Lets return to our childhood and think about primary school for a moment.
I am speaking about the time when they were six or seven years elderly.
The query here is,
What was the first thing they taught us at primary school? First thing they taught us was Writing and Reading, right?
Why it wasn't Listening and Speaking? Of coursework, listening and speaking were the core abilities that they were accepted to a primary school.
And all of us know that none of us teach our kids how to pronounce vowels, consonants and words like the lessons they get in a language learning school?
But how did they learn to speak and to understand what they listen to when they were a child?
In my view, of the reason is that they listen to words plenty of times.
When they listen to the sound of a word plenty of times, they will have sound knowledge in our memory and then our brain will send the right command to our speaking organs how to produce that sound. Make sense?
Did you think about this, sometimes they pronounce a word wrong and anyone else tells us the correct spelling, possibly they can't pronounce that word correctly after hearing it one time, but in most cases they will be able to pronounce that word correctly after 3-5 times they listen to that word, and they are doing this by hearing.

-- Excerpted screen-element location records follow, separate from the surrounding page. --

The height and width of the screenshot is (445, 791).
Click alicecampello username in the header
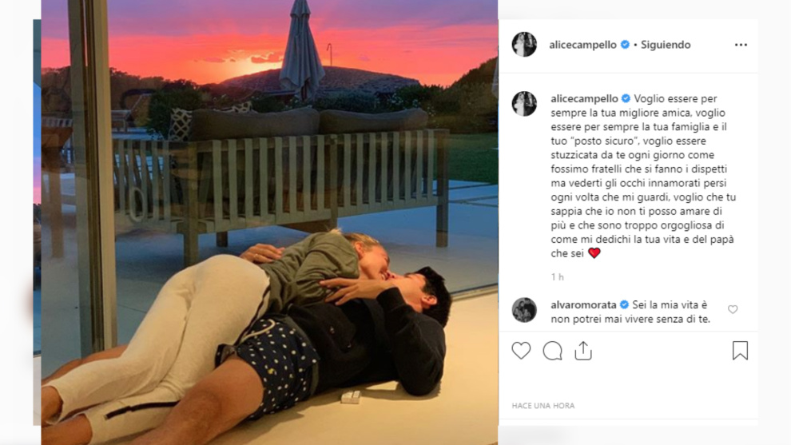point(582,45)
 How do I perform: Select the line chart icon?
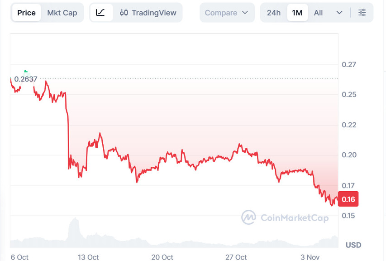pyautogui.click(x=101, y=13)
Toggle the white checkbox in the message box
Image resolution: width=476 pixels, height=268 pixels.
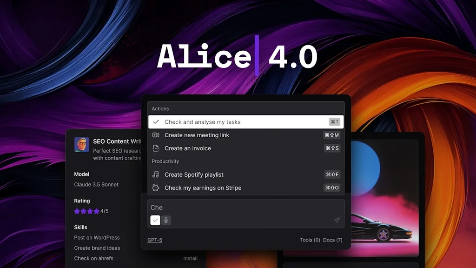(155, 220)
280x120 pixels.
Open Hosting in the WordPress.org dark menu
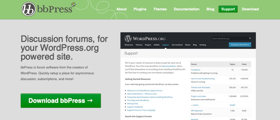pos(203,45)
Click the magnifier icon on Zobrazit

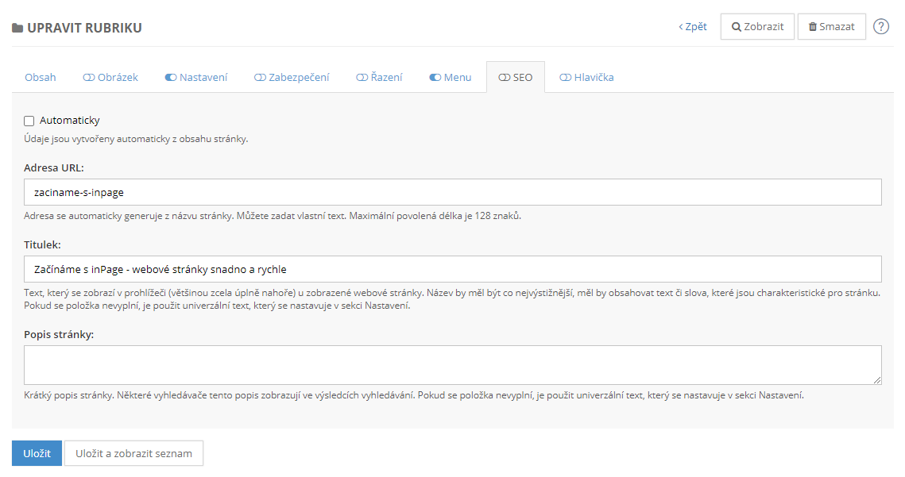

Sometimes they feel the necessity of a tiny little bit of time, after the full pronunciation of a word, to clearly identify that word. Why this happens is that, our brain trying to match the sound they heard with an existing sound knowledge in our memory. But they did not put that sound knowledge in our memory. In most cases they will expect the pronunciation of a word, like they saw that word on a paper.
In this coursework they are going to make use of some digital tools to improve our listening experience and because of listening they are also going to improve our speaking skills.